__MATERIAL SUPPLIED__:
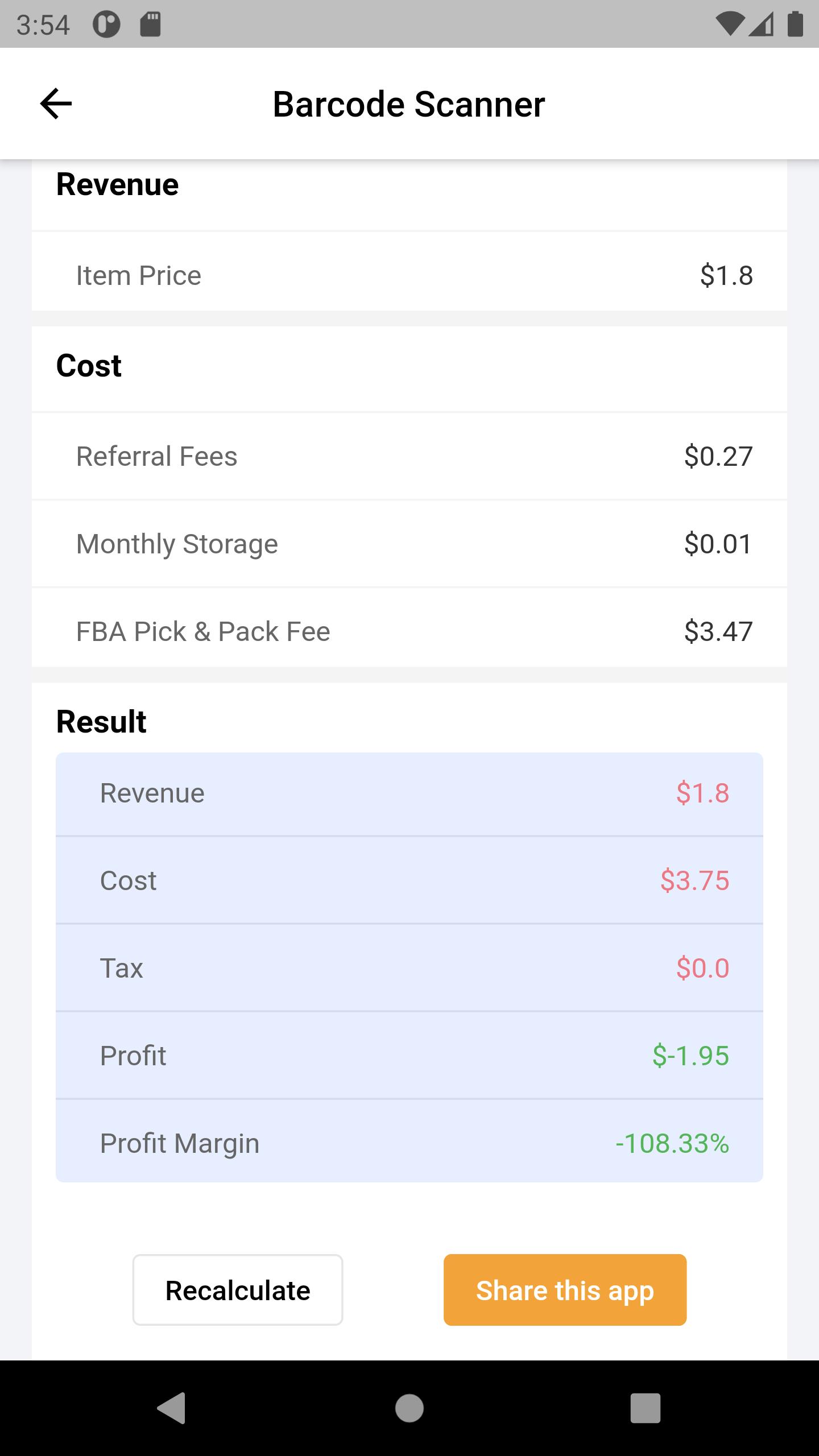Tap the back arrow icon
Viewport: 819px width, 1456px height.
56,104
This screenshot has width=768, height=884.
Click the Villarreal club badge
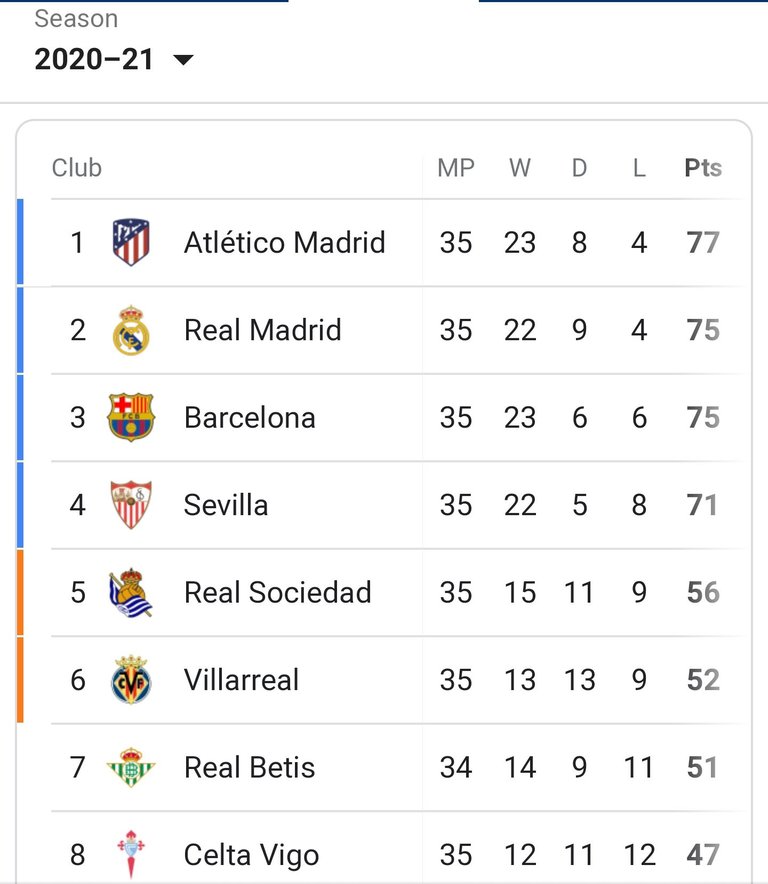click(x=131, y=680)
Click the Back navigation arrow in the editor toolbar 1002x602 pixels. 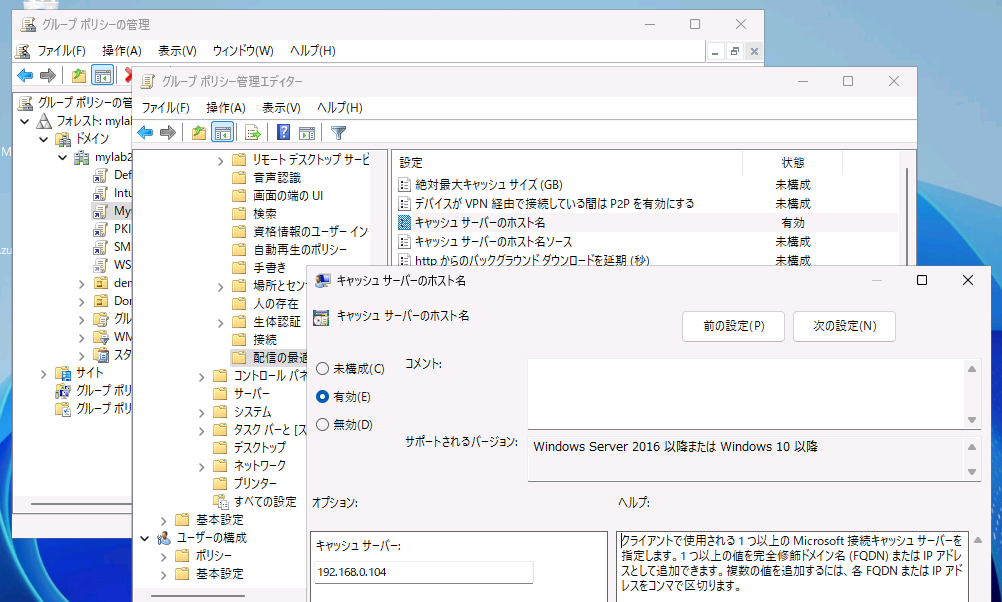coord(144,131)
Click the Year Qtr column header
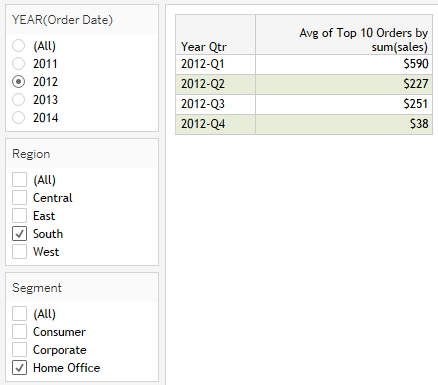 pos(215,34)
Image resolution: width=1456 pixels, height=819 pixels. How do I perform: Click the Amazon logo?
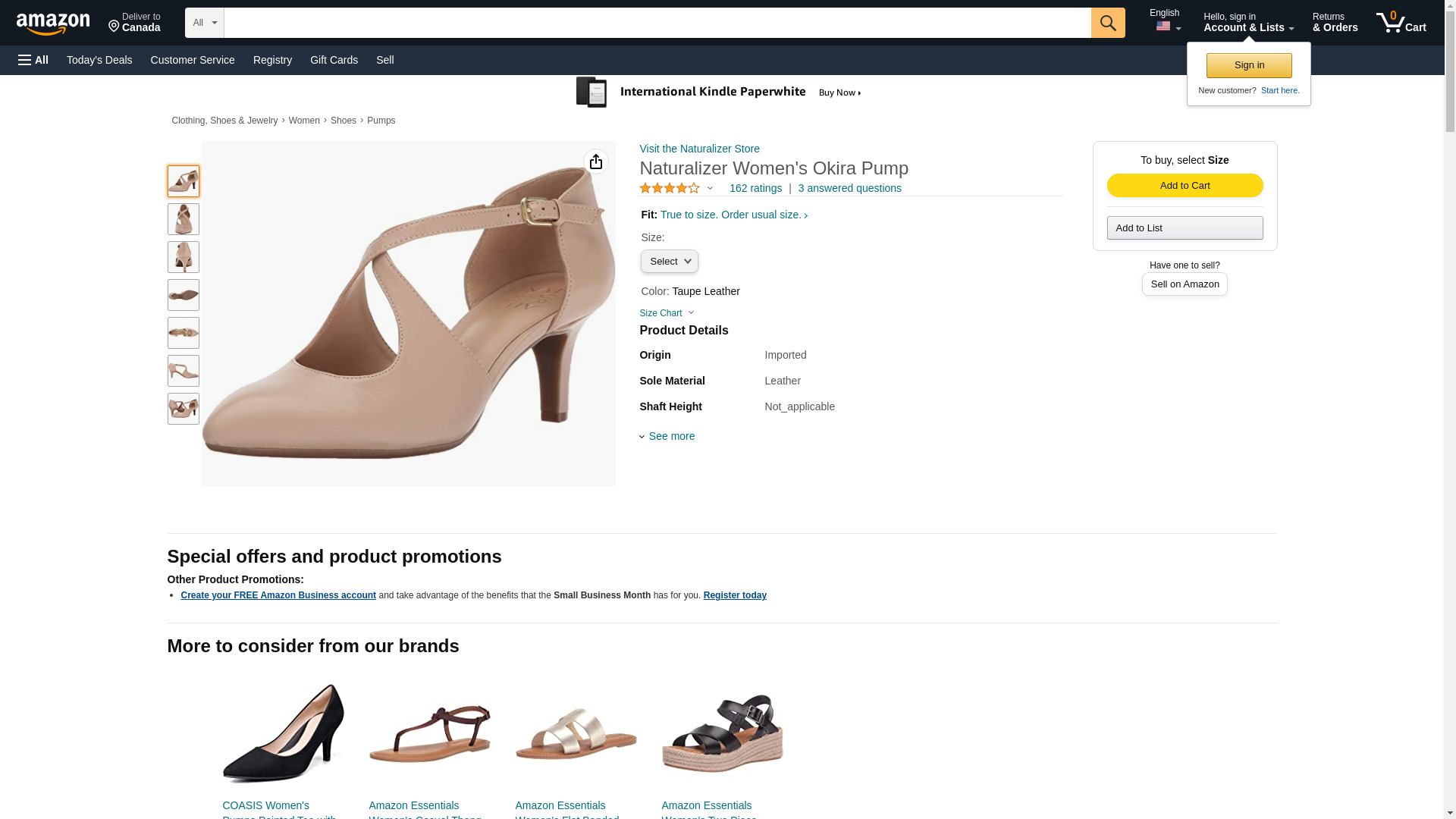[53, 24]
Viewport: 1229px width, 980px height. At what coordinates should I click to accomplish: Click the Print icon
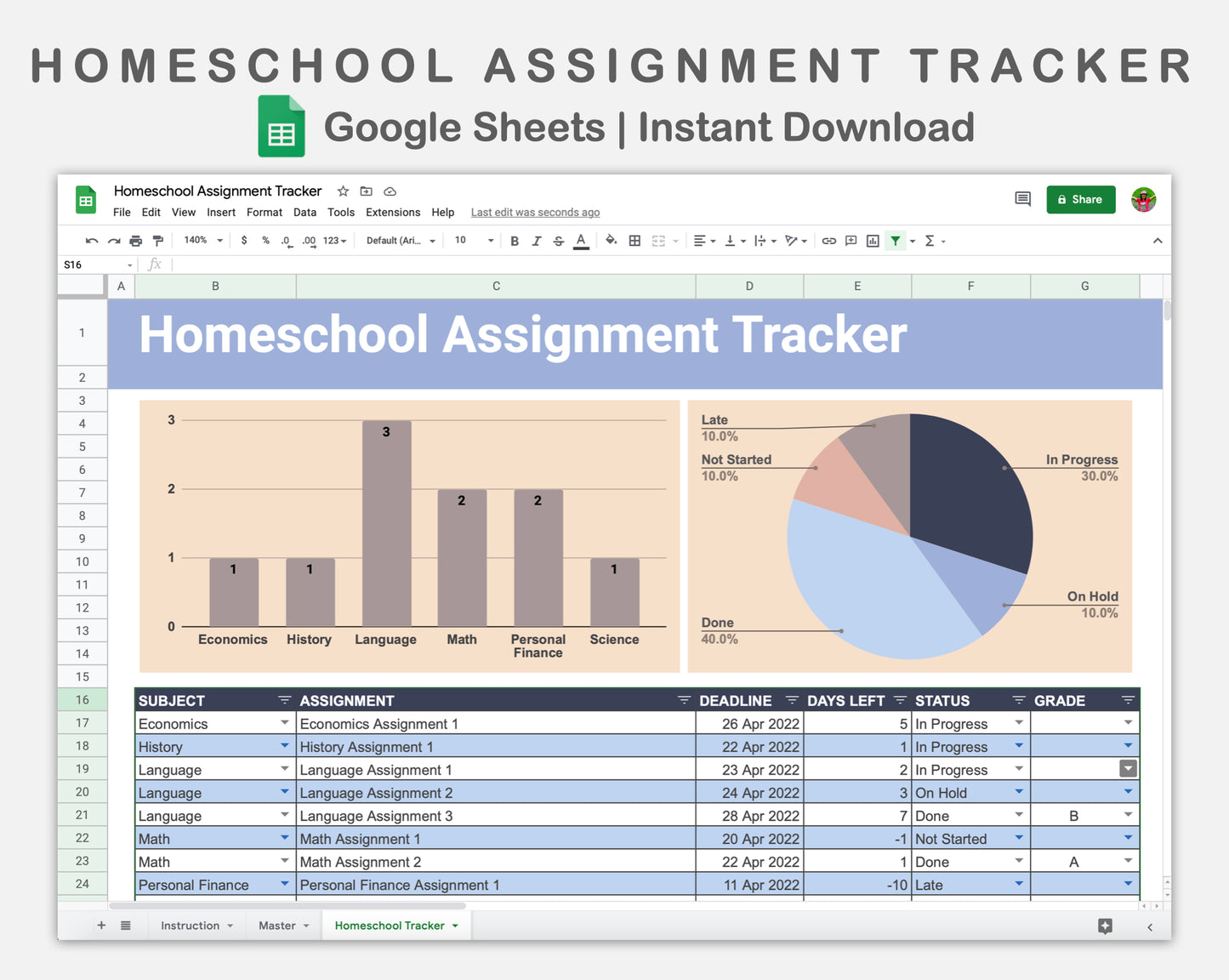tap(135, 241)
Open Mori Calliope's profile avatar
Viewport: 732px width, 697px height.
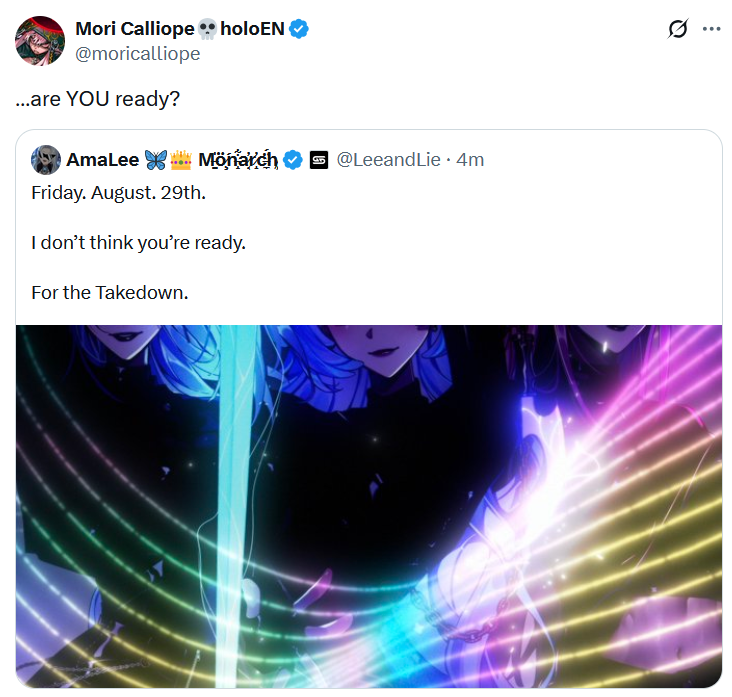click(40, 41)
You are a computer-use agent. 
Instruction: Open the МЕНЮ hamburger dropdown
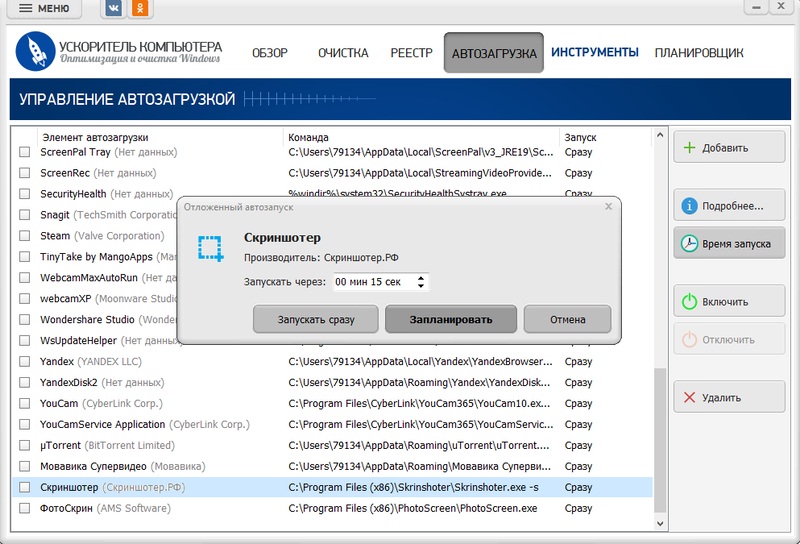[44, 9]
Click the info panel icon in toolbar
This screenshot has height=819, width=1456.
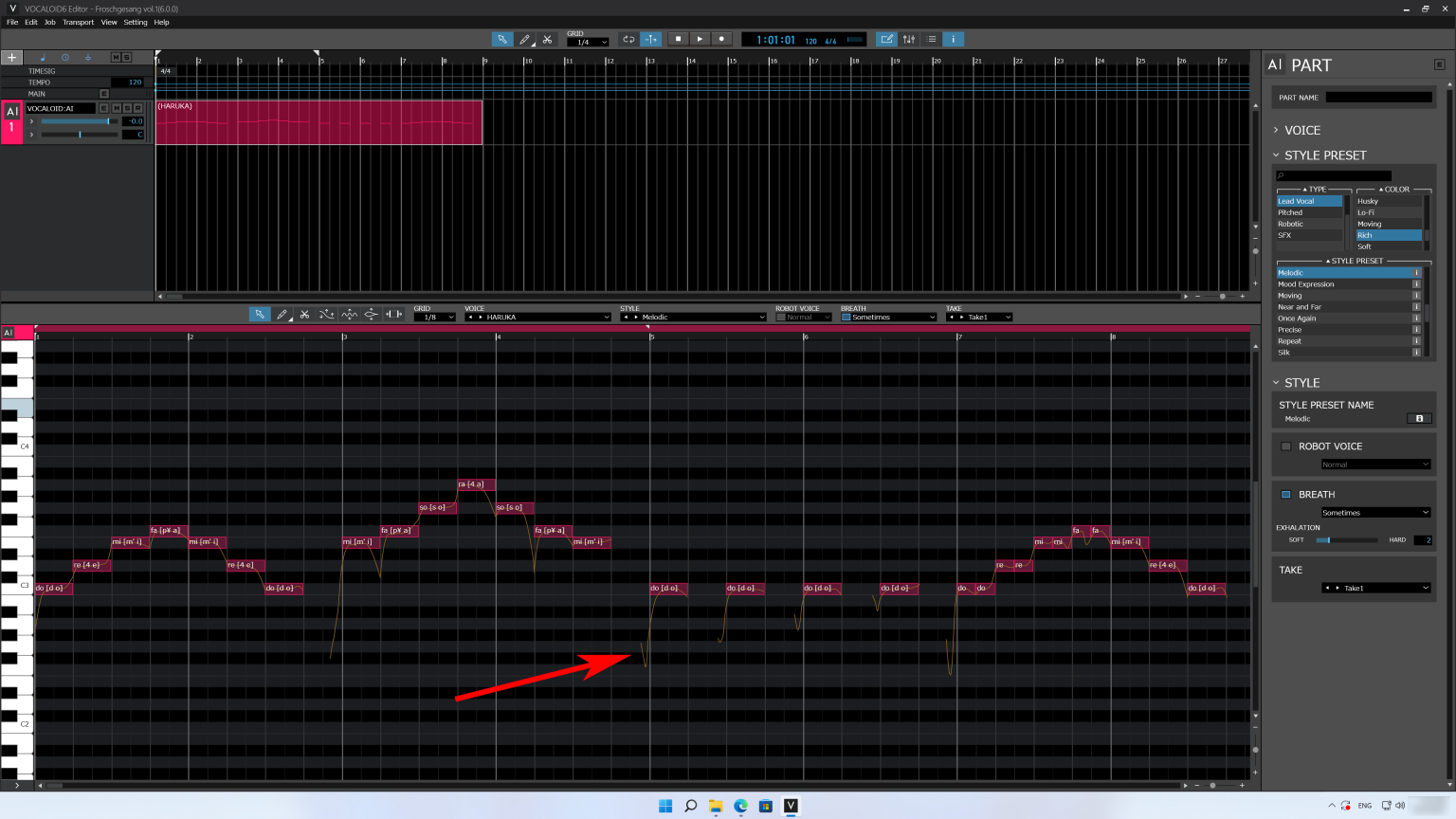click(x=954, y=40)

__WHAT IS NEEDED__:
Count the lines above that contain the string "height", and reply with the number alone.

__EXERCISE RESPONSE__:
6